Resta fermo che la proroga dei termini ha concesso a intermediari finanziari e professionisti più di tempo per organizzare le procedure interne utili per individuare le operazioni suscettibili di comunicazione e, soprattutto, i casi in cui l’intermediario ha un effettivo obbligo di comunicazione, tenuto anche conto dei casi in cui il meccanismo transfrontaliero coinvolga più di un intermediario.

4. Considerazioni conclusive

Alla luce di tutto quanto sopra, pare possibile ritenere che le nuove fattispecie di reati tributari introdotte dalla Direttiva PIF e, soprattutto, dal d.lgs. n. 75 del 14 luglio 2020 (il quale, si ricorda, introduce nell’ordinamento italiano reati tributari non previsti dalla direttiva stessa) ben si coordinano con le disposizioni proposte dallo schema di decreto di attuazione della Direttiva DAC 6.

La previsione di meccanismi automatici di scambio di informazioni nel settore fiscale – che vanno ad integrare quelli già esistenti[8] – e la potenziale nascita della figura del c.d. whistleblower “fiscale”, unitamente all’ampliamento delle fattispecie tributarie penalmente rilevanti per le società e gli enti – focalizzate sull’elemento della transnazionalità – consente un notevole incremento dei livelli di trasparenza dei meccanismi di pianificazione fiscale particolarmente aggressivi producendo, di conseguenza, un rilevante potenziamento delle capacità delle Amministrazioni finanziarie degli Stati membri di intercettare, e se del caso sanzionare, schemi fiscali elusivi.

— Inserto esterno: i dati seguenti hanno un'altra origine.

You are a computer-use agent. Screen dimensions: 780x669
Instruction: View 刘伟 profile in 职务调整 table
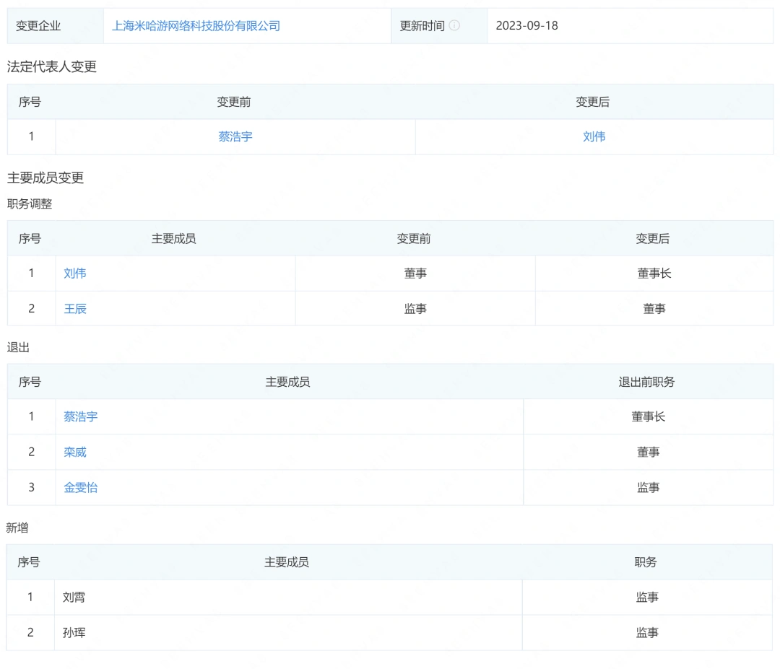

In tale contesto, all’interno degli intermediari finanziari – e più in generale delle società e degli enti – sta assumendo sempre maggior importanza la compliance fiscale e con essa i presidi interni di monitoraggio circa il corretto espletamento degli obblighi di comunicazione richiesti.

 


[1] Il testo definitivo del Decreto, così come pubblicato nella Gazzetta Ufficiale n. 177 del 15 luglio 2020 è disponibile al seguente link: https://www.gazzettaufficiale.it/atto/stampa/serie_generale/originario.

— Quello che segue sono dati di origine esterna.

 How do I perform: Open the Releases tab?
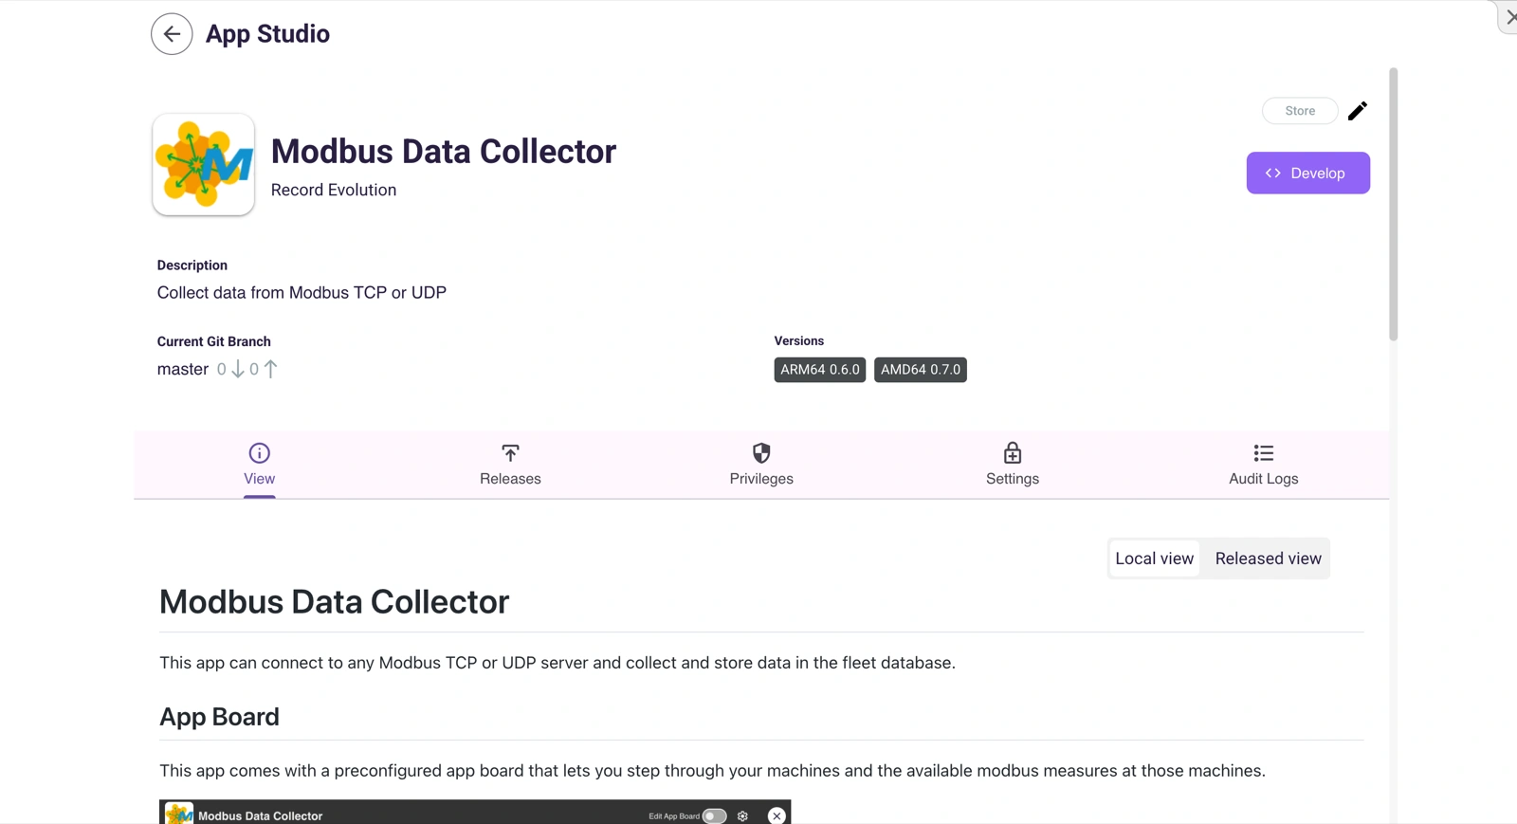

[2] Il testo dello schema di decreto è disponibile al seguente link: http://documenti.camera.it/apps/nuovosito/attigoverno/Schedalavori/getTesto.ashx?file=0152.pdf&leg=XVIII#pagemode=none

[3] Si tratta dei delitti di cui agli artt. 2, 3 e 4 del D.lgs. 74/2000, cioè la falsa fatturazione, la frode fiscale mediante altri artifici e l’infedele dichiarazione, quando gli atti diretti a commettere tali delitti sono compiuti anche nel territorio di altro Stato membro dell’Unione Europea.

[4] In proposito, occorre segnalare che tali ultime categorie di reati non erano previsti espressamente nella Direttiva PIF e neppure nel testo dell’Atto di Governo n. 151, relativo allo schema del decreto.

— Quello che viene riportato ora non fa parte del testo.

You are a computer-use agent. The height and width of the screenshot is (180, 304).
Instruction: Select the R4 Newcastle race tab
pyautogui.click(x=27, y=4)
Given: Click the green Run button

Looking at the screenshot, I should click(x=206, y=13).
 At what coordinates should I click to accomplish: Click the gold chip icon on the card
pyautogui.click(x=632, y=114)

[5] Cfr. art. 2 della legge n. 898 del 1986.

[6] Nello specifico, con l’inserimento dell’art. 25-quinquiesdecies nel d.lgs. 231/2001 era stata prevista la possibilità di riconoscere la responsabilità “para-penale” di una persona giuridica a seguito della commissione di uno dei seguenti reati; (i) dichiarazione fraudolenta mediante l’utilizzo di fatture o altri documenti per operazioni inesistenti (art. 2 del d.lgs. 74/2000; (ii) dichiarazione fraudolenta mediante altri artifici (art. 3 del d.lgs. 74/2000); (iii) emissione di fatture per operazioni inesistenti (art. 8 del d.lgs. 74/2000); (iv) occultamento o distruzione di documenti contabili (art. 10 del d.lgs. 74/2000); (v) sottrazione fraudolenta al pagamento delle imposte (art. 11 del d.lgs. 74/2000).

[7] In proposito, si aggiunga che alcuni Stati membri, hanno chiesto il rinvio dei termini previsti dalla disciplina sullo scambio automatico di informazioni sui conti finanziari di cui alla Direttiva 2014/107/Ue (DAC 2) e sui meccanismi (schemi, accordi o progetti) transfrontalieri soggetti all’obbligo di notifica previsti dalla Direttiva n. 2018/822 del Consiglio (DAC 6).

[8]Si pensi, infatti, a Decreto del 6 agosto 2015 di attuazione della legge 18 giugno 2015, n. 95, di ratifica dell’Accordo tra il Governo della Repubblica italiana e il Governo degli Stati Uniti D’America finalizzato a migliorare la compliance fiscale internazionale e ad applicare la normativa FATCA e al Decreto del 28 dicembre 2015 di attuazione della legge 18 giugno 2015, n. 95 e della direttiva 2014/107/UE del Consiglio, del 9 dicembre 2014, recante modifica della direttiva 2011/16/UE per quanto riguarda lo scambio automatico obbligatorio di informazioni nel settore fiscale.